READING TEXT —
Bed bugs have been found in homes, apartments, rental units, and even hotels throughout Washington with increasing frequency. Cimex lectularius is the most common species that feed on humans.

Management Strategies:

1) Avoid introducing bed bugs into your home. Homeowners should not acquire second-hand mattresses and upholstered furniture without first quarantining them.

2) Remove or replace any infested furniture, including mattresses, box springs, couches, and upholstered chairs, whenever possible.

3) Clean and vacuum furniture and mattresses and wash bedding weekly. This will reduce, although not eliminate, bed bug infestations.

4) Establish a barrier or space between the bed and the floor to further discourage bed bugs from climbing onto the bed (remember bed bugs are wingless and cannot fly).

5) Obtain pesticides labeled for indoor use against bed bugs. Look for an annually revised listing of these products on the WSU Pestsense website at http://pep.wsu.edu/pestsense/.

DIRECTIONS —
Can you print the bed bug passage word for word, starting at the words "Bed bugs have" and stopping after "and cannot fly)."? The lines after this point have nothing to do with the bed bug passage.

DATA SUPPLIED —
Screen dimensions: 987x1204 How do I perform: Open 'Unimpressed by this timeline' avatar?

...

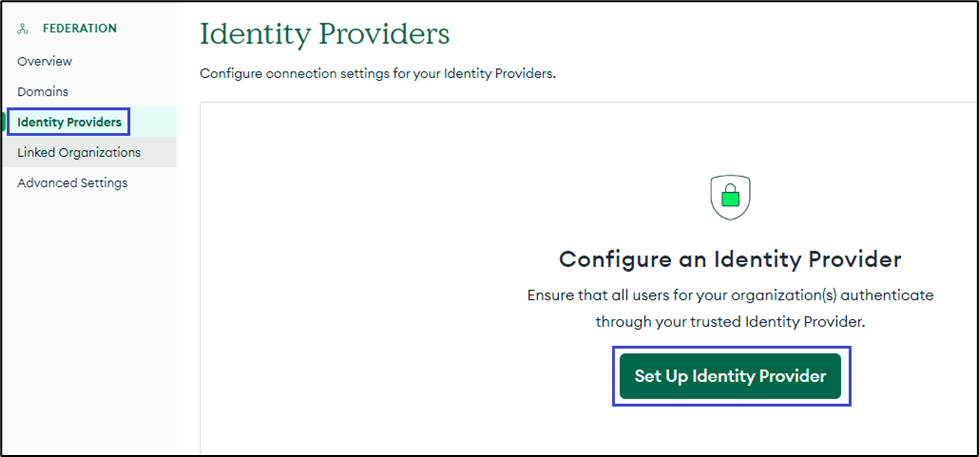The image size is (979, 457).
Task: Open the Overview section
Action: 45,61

EXERCISE RESULT —
Bed bugs have been found in homes, apartments, rental units, and even hotels throughout Washington with increasing frequency. Cimex lectularius is the most common species that feed on humans.

Management Strategies:

1) Avoid introducing bed bugs into your home. Homeowners should not acquire second-hand mattresses and upholstered furniture without first quarantining them.

2) Remove or replace any infested furniture, including mattresses, box springs, couches, and upholstered chairs, whenever possible.

3) Clean and vacuum furniture and mattresses and wash bedding weekly. This will reduce, although not eliminate, bed bug infestations.

4) Establish a barrier or space between the bed and the floor to further discourage bed bugs from climbing onto the bed (remember bed bugs are wingless and cannot fly).